# [TRECHO CITADO]
____________

Carambeí mal acordava na segunda-feira e já se deparava com mais uma crise para administrar. Quase um ano atrás, este pacato município de 22 mil habitantes, colonizado por holandeses, entrava no imaginário popular nacional pelas acusações da existência de papelão na salsicha produzida pela BRF na cidade, trazida à tona pela primeira Operação Carne Fraca.

 

Investigações posteriores esclareceram: por um equívoco, os saquinhos plásticos que costumam resguardar as salsichas haviam acabado - e o diretor industrial da unidade na época sugeriu, em conversa gravada pela PF, que elas então fossem diretamente para a embalagem final de papelão. A confusão chamuscou a BRF e concorrentes envolvidos na operação por outras questões. O consumidor entrou em pânico com a alardeada falta de sanidade. O mercado brasileiro de carnes foi fechado temporariamente no exterior. Mas a ação atrapalhada da PF também sinalizou problemas de gestão em Carambeí, aparentemente pontuais.

 

Carlos Bonfim teve seu celular confiscado nesta semana devido à deflagração da nova fase da Carne Fraca. Denominada "Trapaça", a ação agora envolve ocorrências de salmonela que teriam sido, segundo os fiscais agropecuários, deliberadamente ocultadas pelo alto escalão da BRF.

 

Uma reunião no sindicato rural de Castro foi realizada na quarta-feira. Integrados considerados influenciadores no setor compareceram para ouvir as explicações do fiscal Antonio Carlos Prestes Pereira. Responsável pela fiscalização da planta da BRF em Carambeí, ele tentou acalmar os ânimos dos 18 presentes. A primeira informação foi a de que não havia motivos para retirar o SIF (e a consequente paralisação do abate). Depois detalhou o passo a passo das investigações. E por que, afinal, a BRF era de novo alvo da PF.

____________

# [DADOS DE ORIGEM]
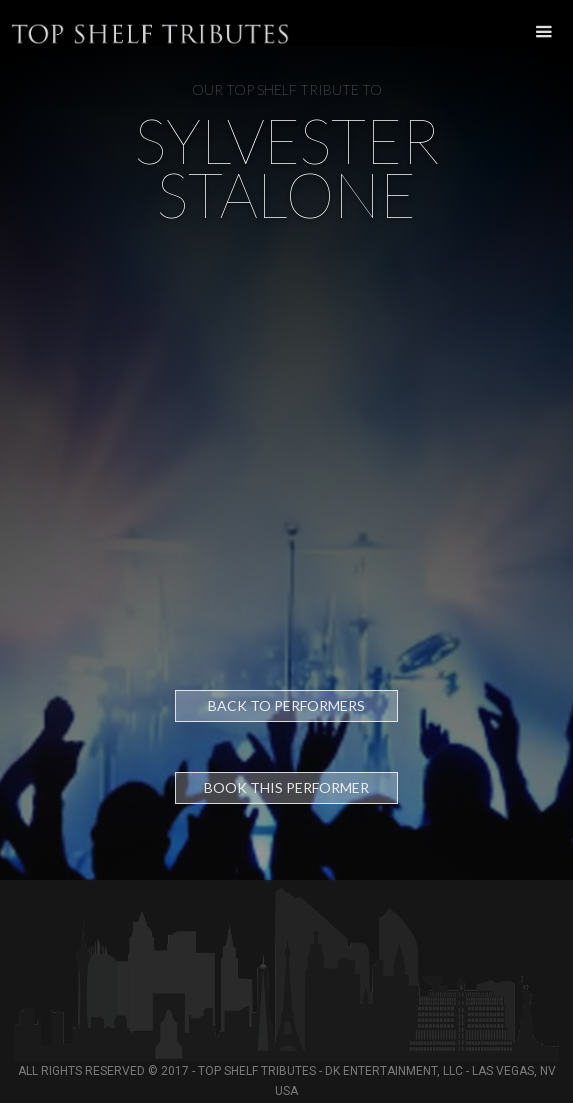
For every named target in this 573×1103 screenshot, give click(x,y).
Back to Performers (286, 705)
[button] (538, 32)
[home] (5, 23)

____________

# [ATIVIDADES PROPOSTAS]
[a] Diga se cada afirmação concorda com o trecho sobre Carambeí, respondendo sim ou não e citando sem alterações as palavras do trecho que decidem a questão. (i) Carambeí tem 22 mil habitantes e foi colonizada por holandeses. (ii) A reunião no sindicato rural de Castro contou com 30 presentes. (iii) O fiscal informou logo de início que não havia motivos para retirar o SIF.
[b] Transcreva do trecho sobre Carambeí a parte que se inicia nas palavras "Carambeí mal acordava" e vai até "Operação Carne Fraca.", inclusive.
A listagem foi extraída de uma fonte diferente.

# [ATIVIDADES RESOLVIDAS]
[a]
(i) Sim: "este pacato município de 22 mil habitantes, colonizado por holandeses".
(ii) Não: "ele tentou acalmar os ânimos dos 18 presentes".
(iii) Sim: "A primeira informação foi a de que não havia motivos para retirar o SIF".

[b]
Carambeí mal acordava na segunda-feira e já se deparava com mais uma crise para administrar. Quase um ano atrás, este pacato município de 22 mil habitantes, colonizado por holandeses, entrava no imaginário popular nacional pelas acusações da existência de papelão na salsicha produzida pela BRF na cidade, trazida à tona pela primeira Operação Carne Fraca.